● Stated problem
Copy, word for word, the part of the listing below that runs from the line containing "Click the word" through the end of the listing. Leave out the pictures.

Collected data
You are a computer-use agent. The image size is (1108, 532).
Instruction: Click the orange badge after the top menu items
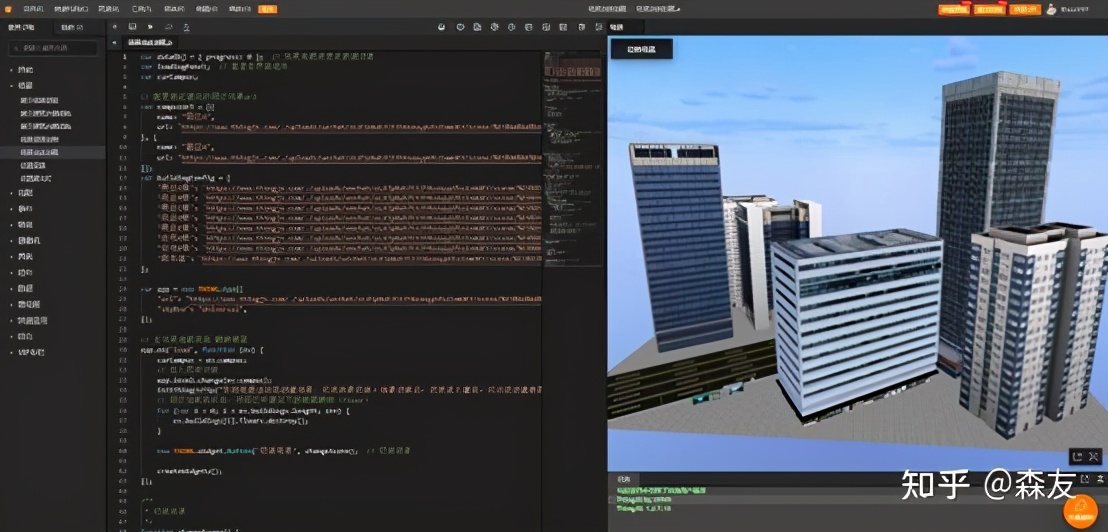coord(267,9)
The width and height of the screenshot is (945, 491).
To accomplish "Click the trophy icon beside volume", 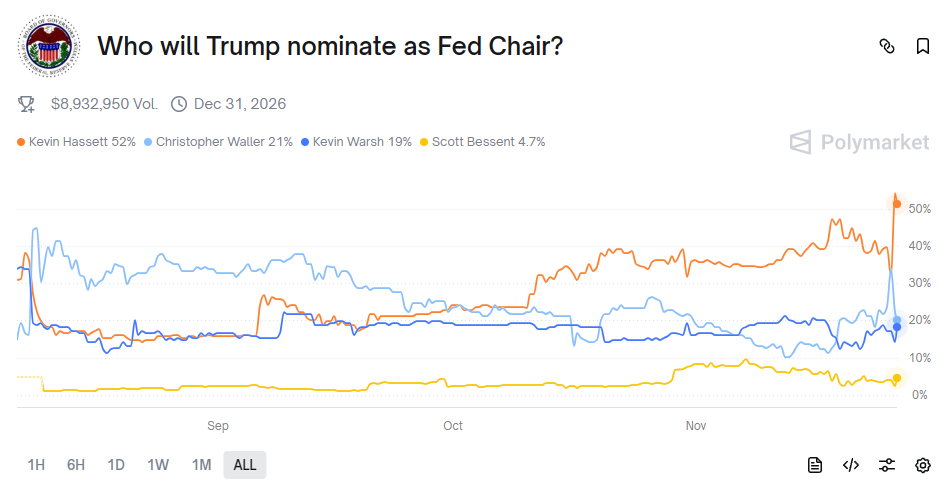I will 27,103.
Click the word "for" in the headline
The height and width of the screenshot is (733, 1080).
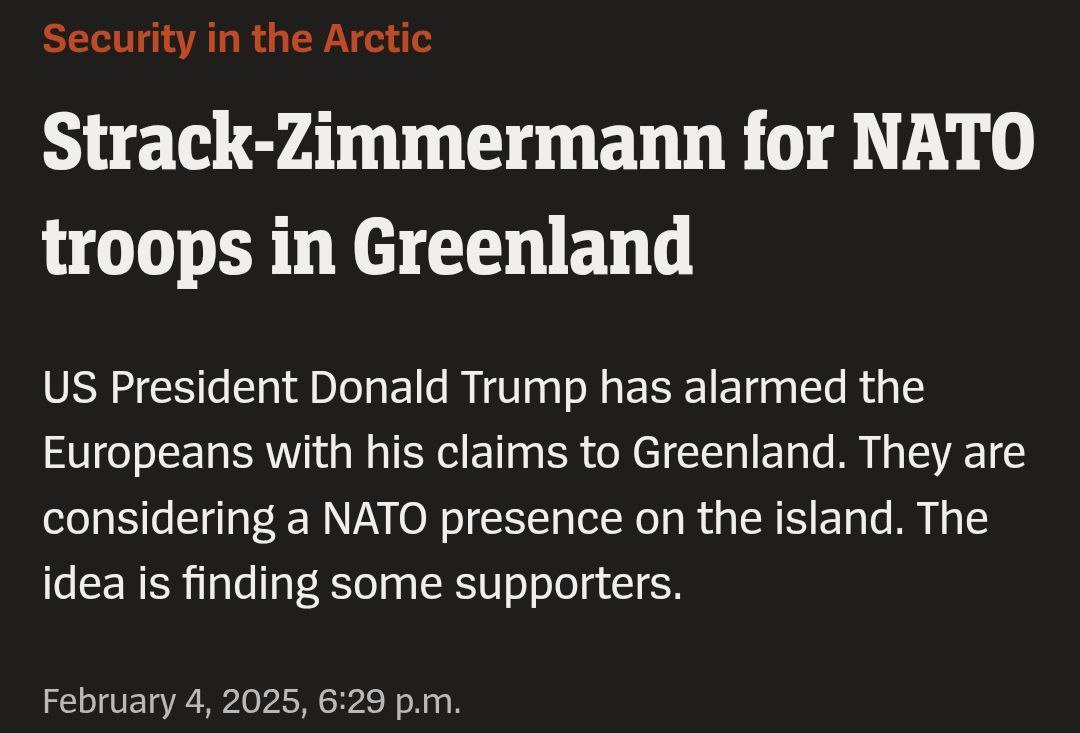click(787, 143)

● Solution
Click the word "for" in the headline
The height and width of the screenshot is (733, 1080).
click(787, 143)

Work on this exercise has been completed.